## Data provided

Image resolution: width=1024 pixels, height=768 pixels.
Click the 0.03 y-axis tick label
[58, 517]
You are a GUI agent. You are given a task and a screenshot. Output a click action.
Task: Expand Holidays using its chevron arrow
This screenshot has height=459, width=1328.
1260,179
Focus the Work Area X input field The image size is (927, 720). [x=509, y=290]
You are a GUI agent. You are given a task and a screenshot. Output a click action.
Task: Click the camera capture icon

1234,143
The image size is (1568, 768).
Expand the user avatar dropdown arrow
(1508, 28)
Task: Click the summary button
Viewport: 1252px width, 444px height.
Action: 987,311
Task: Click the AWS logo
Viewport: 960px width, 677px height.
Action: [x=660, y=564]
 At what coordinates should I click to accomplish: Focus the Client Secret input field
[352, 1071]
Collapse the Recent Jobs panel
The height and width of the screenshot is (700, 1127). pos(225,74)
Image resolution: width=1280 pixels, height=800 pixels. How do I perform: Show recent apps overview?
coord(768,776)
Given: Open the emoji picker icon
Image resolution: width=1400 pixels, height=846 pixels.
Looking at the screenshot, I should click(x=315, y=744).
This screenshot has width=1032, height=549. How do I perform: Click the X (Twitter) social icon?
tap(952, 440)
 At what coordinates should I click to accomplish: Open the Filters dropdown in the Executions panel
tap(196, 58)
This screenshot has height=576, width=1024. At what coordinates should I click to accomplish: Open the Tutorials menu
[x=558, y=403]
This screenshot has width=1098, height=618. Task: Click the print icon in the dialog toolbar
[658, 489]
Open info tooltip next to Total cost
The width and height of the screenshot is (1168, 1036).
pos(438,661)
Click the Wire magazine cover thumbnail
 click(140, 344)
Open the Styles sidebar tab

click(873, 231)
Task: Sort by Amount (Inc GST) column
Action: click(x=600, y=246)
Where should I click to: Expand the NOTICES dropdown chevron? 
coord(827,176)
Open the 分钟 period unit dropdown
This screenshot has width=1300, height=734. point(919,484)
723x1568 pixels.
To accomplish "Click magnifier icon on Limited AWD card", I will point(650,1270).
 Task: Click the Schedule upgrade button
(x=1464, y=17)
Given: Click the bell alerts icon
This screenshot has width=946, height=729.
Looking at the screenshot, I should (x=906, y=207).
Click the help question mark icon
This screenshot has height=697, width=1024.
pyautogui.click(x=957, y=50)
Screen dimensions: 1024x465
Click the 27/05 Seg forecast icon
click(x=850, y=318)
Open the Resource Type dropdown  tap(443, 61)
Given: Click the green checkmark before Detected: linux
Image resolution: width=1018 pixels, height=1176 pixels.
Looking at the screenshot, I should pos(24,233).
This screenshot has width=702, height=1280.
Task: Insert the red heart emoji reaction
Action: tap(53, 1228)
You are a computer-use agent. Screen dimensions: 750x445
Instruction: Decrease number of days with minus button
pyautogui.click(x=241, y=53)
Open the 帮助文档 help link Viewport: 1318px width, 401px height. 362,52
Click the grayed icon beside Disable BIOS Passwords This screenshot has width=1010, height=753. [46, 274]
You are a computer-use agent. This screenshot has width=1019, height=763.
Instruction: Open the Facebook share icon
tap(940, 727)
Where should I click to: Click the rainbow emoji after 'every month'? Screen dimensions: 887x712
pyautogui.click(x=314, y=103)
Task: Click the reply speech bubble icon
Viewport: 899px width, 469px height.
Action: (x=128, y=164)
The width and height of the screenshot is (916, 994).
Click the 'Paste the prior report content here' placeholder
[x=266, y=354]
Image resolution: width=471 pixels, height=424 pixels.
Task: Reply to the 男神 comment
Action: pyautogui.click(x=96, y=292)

## Exercise prompt
All that is needed is the exact run of lines above from the line containing "Task: Expand Holidays using its chevron arrow" through the line containing "Task: Click the summary button", both of them included.

## Solution to the problem
Task: Expand Holidays using its chevron arrow
This screenshot has height=459, width=1328.
1260,179
Focus the Work Area X input field The image size is (927, 720). [x=509, y=290]
You are a GUI agent. You are given a task and a screenshot. Output a click action.
Task: Click the camera capture icon

1234,143
The image size is (1568, 768).
Expand the user avatar dropdown arrow
(1508, 28)
Task: Click the summary button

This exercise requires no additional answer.